*Extrait:*
Que rajouter? Rien. Sinon que si Reves ne s'inscrit pas dans les classiques de Kurosawa du fait d'une réussite inégale des sketches: si le niveau d'ensemble est excellent, les quatre premiers sketches sont ceux où la Kurosawa's touch s'exprime le plus pleinement, de la théatralité des cadrages du soleil sous la pluie et du verger aux pechers aux brouillards de la tempete de neige et à l'ampleur des corbeaux, les autres sont globalement réalisés de façon un peu plus académique - si l'on excepte la panique des foules superbement rendue du mont fuji en rouge-. Mais qu'il s'agit malgré tout d'un moment de cinéma rare qui appartient au haut du panier du cinéma japonais des années 90.
Un moment de grâce dans un monde de brutes.
Kurosawa approche des 80 ans lorsqu'il réalise Rêves. Son dernier film, Ran, était le dernier
d'une longue et brillante série mettant en scène des samourais. Sentant sa vie en passe de se
terminer, il se lâche sur ses 3 derniers films, dont celui-ci. Et vu son âge avancé, il commence à
relativiser les choses, à prendre du recul sur la vie terrestre, et expose ainsi ses convictions
profondes pour un monde meilleur en 8 petites histoires d'un esthétisme à couper le souffle:
SOLEIL SOUS LA PLUIE
Cette histoire très courte fonctionne comme une sorte d'introduction. Guidé par une phrase de
sa mère lui apprenant que quand la pluie tombe alors que le soleil brille, c'est le moment
chosi par les renards pour se marier, un petit garçon s'aventure dans la forêt et assiste
au cortège (très inspiré par le théâtre traditionnel japonais, le Kabuki) caché derrière un arbre.
Mais il gêne l'intimité de ces pauvres bêtes qui, par le biais de sa mère, lui demandent de
s'ouvrir le ventre pour laver l'affront...
LE VERGER AUX PECHERS
Après les animaux, c'est au tour des arbres que Kurosawa rend hommage. Réunies en colloque sur
une colline composée de 4 étages, les âmes des pêchers abbatus convoquent le petit garçon dont
les parents sont responsables de ce massacre. Puisque le petit garçon n'y est pour rien, il
aura droit à une jolie danse... Deux idées intéressantes interviennent: tout d'abord, l'écologie
doit s'apprendre dès le plus jeune âge, il faut apprendre aux enfants à respecter la nature,
à leur rappeler qu'ils ne sont qu'un élément parmi d'autres, ce que s'emploient à faire les
âmes des pêchers. Ensuite, Kurosawa pointe du doigt la génération des 30-50 ans responsable
de la lente apocalypse de notre planète, et souligne positivement l'innocence des enfants
et la sagesse des anciens (dont il fait partie); ces derniers ont peut-être participé à ce
massacre collectif, mais ils en sont revenus depuis. On retrouve cette idée dans Rhapsodie en août.

*Données fournies:*
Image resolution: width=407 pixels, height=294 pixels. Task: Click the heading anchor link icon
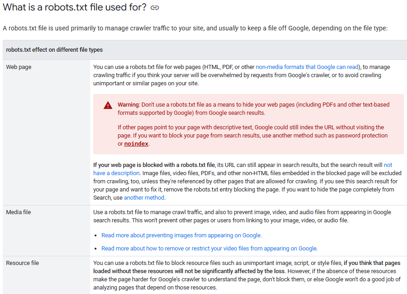coord(155,8)
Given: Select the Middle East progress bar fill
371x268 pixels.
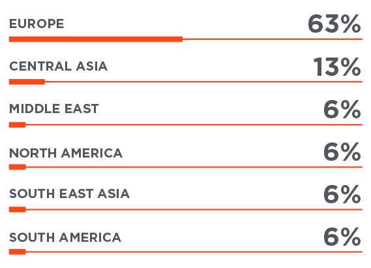Looking at the screenshot, I should (17, 125).
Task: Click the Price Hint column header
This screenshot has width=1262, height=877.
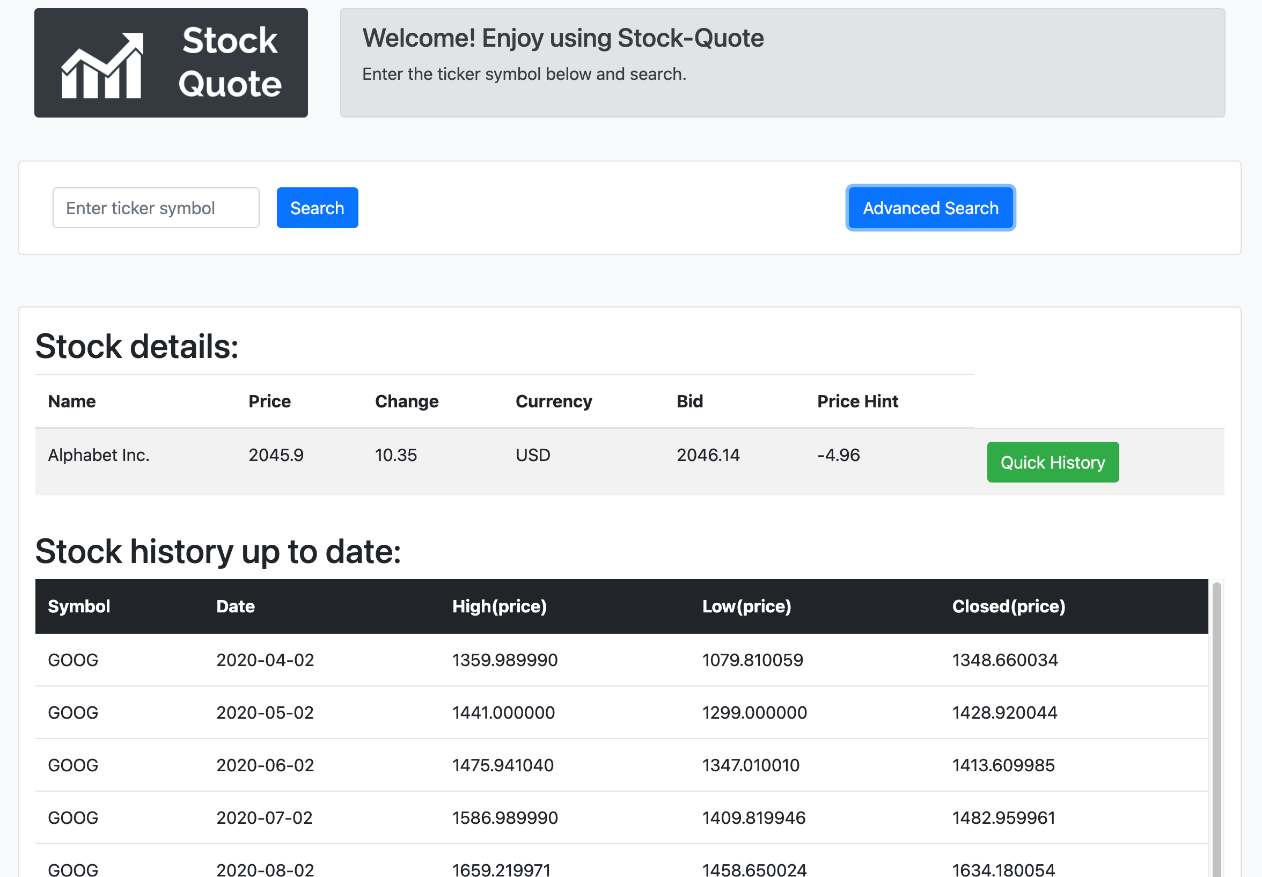Action: tap(857, 401)
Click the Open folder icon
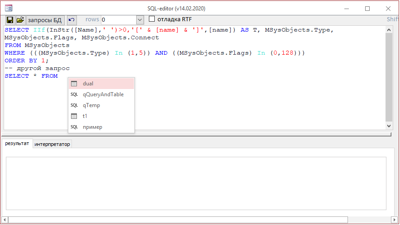 tap(20, 20)
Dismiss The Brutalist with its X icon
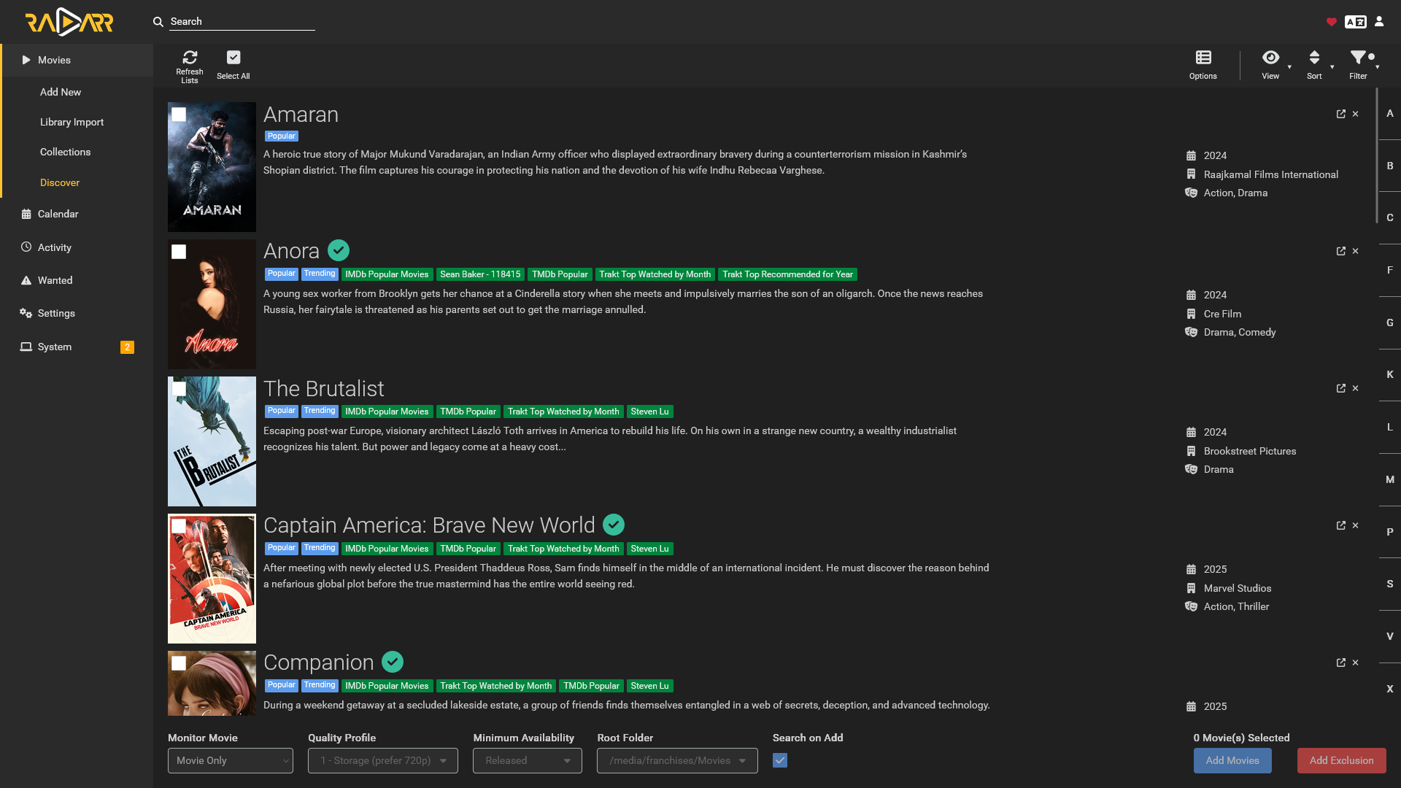The image size is (1401, 788). pyautogui.click(x=1356, y=388)
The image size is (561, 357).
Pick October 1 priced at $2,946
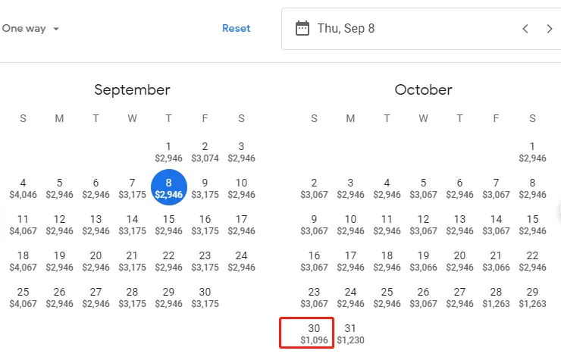tap(532, 152)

*Tâche demandée 1:*
Répondez à ces questions sur la critique de Rêves :
(a) De quel âge Kurosawa approche-t-il lorsqu'il réalise Rêves ?
(b) D'après la phrase de sa mère, à quel moment les renards se marient-ils ?
(c) Combien d'étages compte la colline où se réunissent les âmes des pêchers ?
*Tâche demandée 2:* Poursuivez la critique du film Rêves après sa dernière phrase.

*Réponse rédigée 1:*
(a) Il approche des 80 ans.
(b) Quand la pluie tombe alors que le soleil brille.
(c) Elle en compte 4.

*Réponse rédigée 2:*
LA TEMPETE DE NEIGE
Je considère ce court métrage assez hallucinatoire comme une transition entre l'hommage à la nature et le
traitement de problèmes beaucoup plus terre à terre. On est ici en présence de 4 alpinistes
qui galèrent en pleine tempête de neige. Mais comme ils sont respectueux de la nature, Dame
Nature leur viendra en aide et leur tiendra chaud pendant la nuit...
LE TUNNEL
Sans aucun doute le plus douloureux de tous les rêves. Un capitaine rentre de la guerre un
sac sur le dos et traverse un tunnel, tunnel qui va le faire replonger dans le passé. En effet,
à la sortie de ce tunnel, il va rencontrer un de ses soldats, du moins le squelette d'icelui.
Complètement désorienté, il ne sait même pas qu'il est mort et se réjouit de revoir ses parents.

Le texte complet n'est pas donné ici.